### Exercise brief
Copy each of the rows below word for word, leaving out the pictures.

### Extracted entries
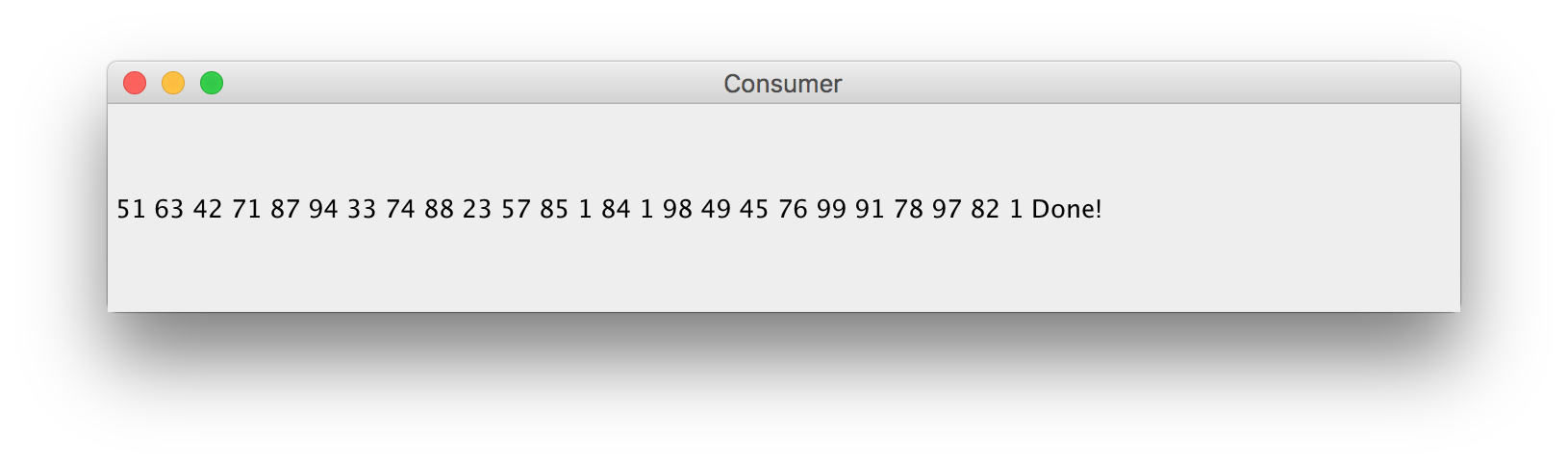
Task: Click the Done! text in the output
Action: point(1067,209)
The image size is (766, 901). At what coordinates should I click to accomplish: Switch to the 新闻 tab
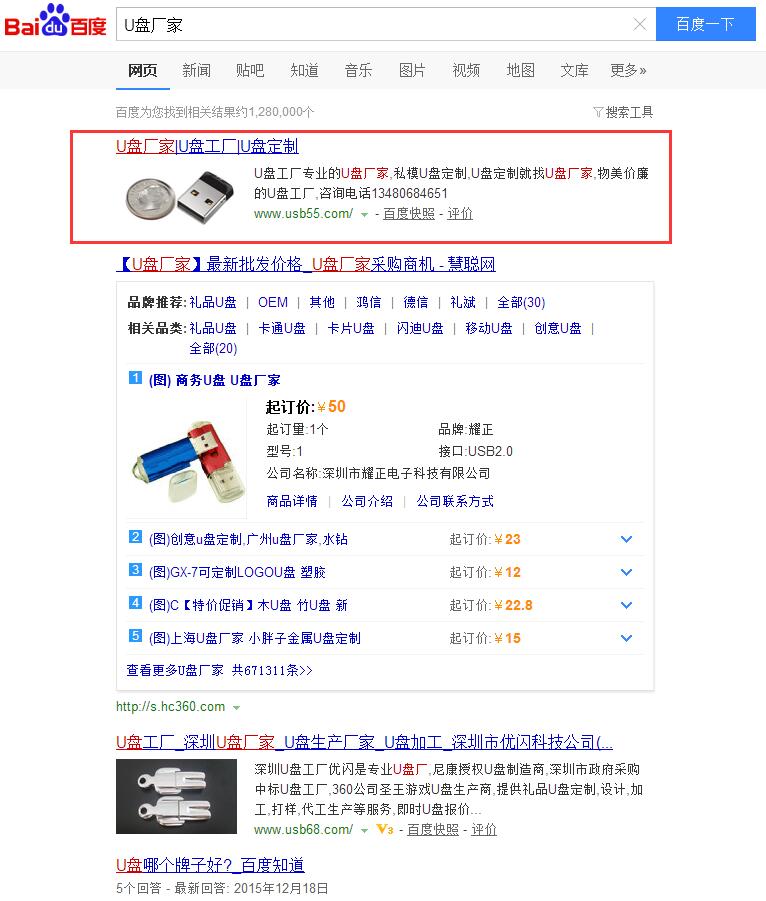point(196,71)
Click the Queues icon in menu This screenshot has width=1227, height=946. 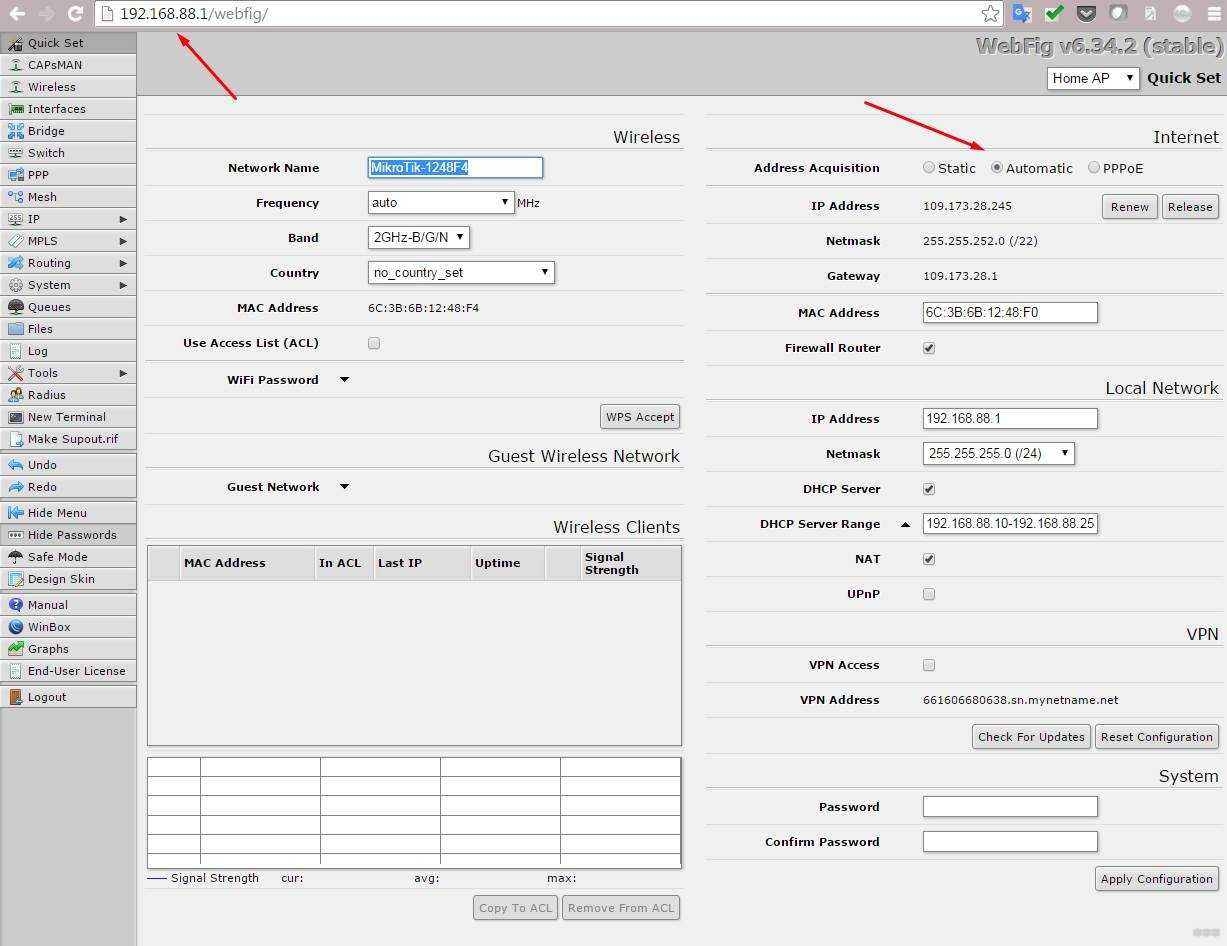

### Right answer
Task: Click the Done! text in the output
Action: point(1067,209)
The image size is (766, 901). At what coordinates should I click to accomplish: Switch to the 新闻 tab
point(196,71)
Click the Queues icon in menu This screenshot has width=1227, height=946. 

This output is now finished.